The watchdog also banned an ad with a female model in 2020 for being “overly sexualised”. At the time, the online retailer said it did not set out to “create an ad which was deemed offensive and irresponsible”, adding it aspired to “promote a positive and healthy body image that was inclusive and empowered women.”

Although It has been a “successful business and done fantastic things,” those younger shoppers have “grown up a bit and moved on,” explained Shuttleworth. It presents a challenge for the future as the brand’s “exponential growth has now slowed.”

“With any brand like PrettyLittleThing, one of the challenges is how do you keep relevant, how do you keep up with your consumer as your consumer changes? They have a shift of new consumers coming in all the time. People are leaving that brand, growing up and then moving on. You have to replace them at the bottom with new young shoppers.”
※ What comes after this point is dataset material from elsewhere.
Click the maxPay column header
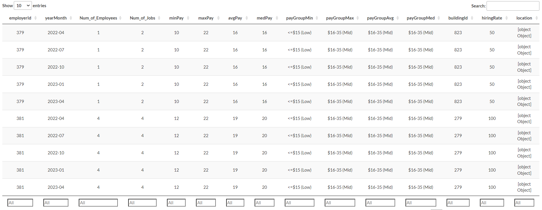Screen dimensions: 542x210 point(206,18)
But sustainabilty is still at the forefront. “We now have a generation of younger consumers where more sustainable solutions are important. That’s not to say that they stop buying clothes and wanting to go out – what they want is a more sustainable approach to it,” she said. “Younger shoppers will be much more more savvy with their cash and I don’t think it’s cool anymore to be into fast fashion.”

Do younger consumers care less about the “bling” now? It’s not just about what clothes are made of – they are “very interested in the ethics of companies and the way that the people who run those companies behave.” 

“I admire them because they’re a self-made family but younger consumers might see Umar as a nepo baby,” said Shuttleworth. “It’s challenging enough in that market to stay relevant with the consumer, given there’s been this massive global world event with Covid that has made it even more difficult. Layer sustainability on top, maybe a change of leadership and a change of direction is exactly what they need.”